O presidente Jair Bolsonaro afirmou nesta segunda-feira (29) que tem a “intenção” de legalizar o garimpo no país, plano que incluí a liberação da atividade em terras indígenas.

Bolsonaro deu a declaração ao comentar a tensão registrada no Amapá, onde a invasão de terras indígenas do povo Waiãpi por garimpeiros e a morte de um indígena são investigadas pelo Ministério Público Federal no Amapá (MPF).

“É intenção minha regulamentar o garimpo, legalizar o garimpo, é intenção minha, inclusive para índio. Tem que ter o direito de explorar o garimpo na tua propriedade. A terra indígena é como se você propriedade dele”, disse o presidente.

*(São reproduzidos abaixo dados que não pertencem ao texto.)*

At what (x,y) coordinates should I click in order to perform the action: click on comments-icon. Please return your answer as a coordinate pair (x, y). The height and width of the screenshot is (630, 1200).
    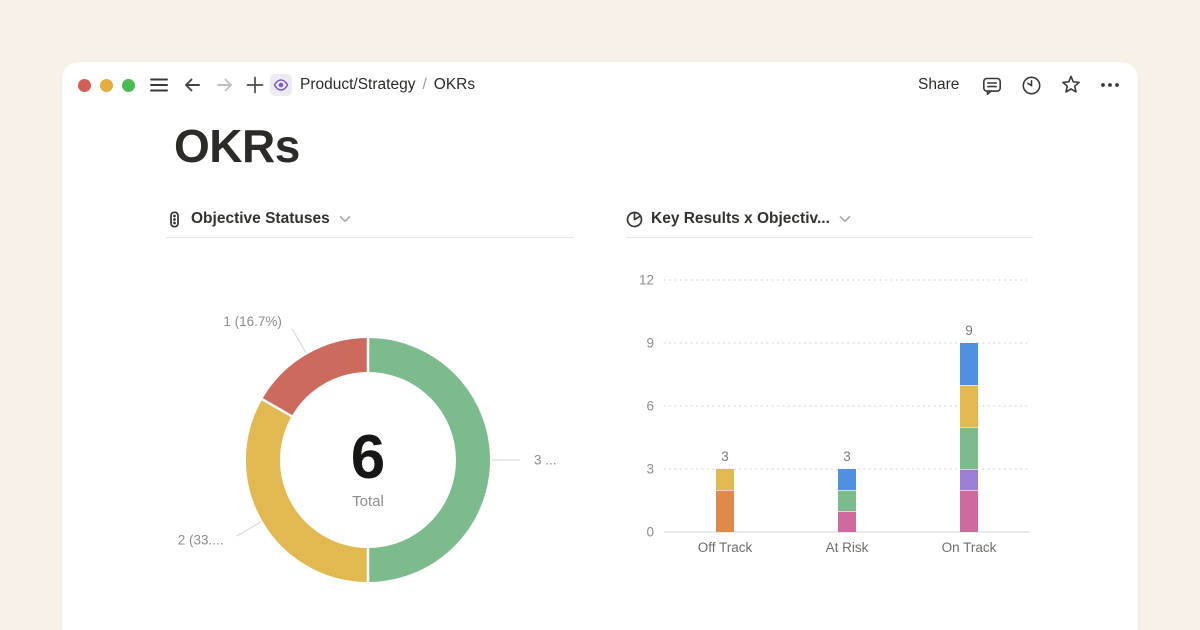
    Looking at the image, I should click on (992, 86).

Segundo Bolsonaro, ONGs e outros países (ele não deu exemplos) são contrários, pois desejam ver os indígenas presos em um “zoológico”, como se fosse um “animal pré-histórico”.

Conflito

Bolsonaro declarou que, até o momento, não teve “nenhum indício forte” de que o indígena foi assassinado.

“Nesse caso agora aqui, as informações até o momento, vou atualizar de manhã, não tem ainda nenhum indício forte de que esse índio foi assassinado lá agora. Chegaram várias possibilidades. A PF está lá, quem nós pudermos mandar para lá já mandamos para buscar desvendar o caso e buscar a verdade sobre isso aí”, afirmou o presidente.

Os relatos de conflitos começaram no último sábado (27) e documentos de servidores da Fundação Nacional do Índio (Funai) afirmam que cerca de 15 invasores passaram uma noite na aldeia Yvytotõ de forma “impositiva” e “de posse de armas de fogo de grosso calibre”.

Por meio de nota, a Funai falou sobre a denúncia de morte do indígena Emyra Waiãpi, no dia 23 na Aldeia Mariry, e disse que precisa de mais informações sobre o caso.

Eduardo Bolsonaro nos EUA

O presidente voltou a defender a escolha de um dos filhos, o deputado Eduardo Bolsonaro (PSL-SP), para comandar a embaixada do Brasil em Washington. Segundo o presidente, o país terá um “embaixador de verdade” nos Estados Unidos.

“Nós pretendemos botar alguém nos EUA que realmente esteja afinado ideologicamente com o Brasil. […] Se o Senado aprovar, nós vamos ter um embaixador de verdade nos EUA, sem querer desprestigiar bons nomes que têm aí”, afirmou.

O presidente informou que o governo norte-americano ainda não respondeu à consulta formal feita pelo Brasil em relação ao nome de Eduardo para ser embaixador e ainda elogiou o governo de Donald Trump.

Caso o governo dos EUA concorde com a sugestão, Bolsonaro encaminhará ao Senado a indicação do filho como embaixador. Eduardo passará por sabatina e terá de ter a indicação aprovada no plenário. Ainda será preciso renunciar ao mandato de deputado federal.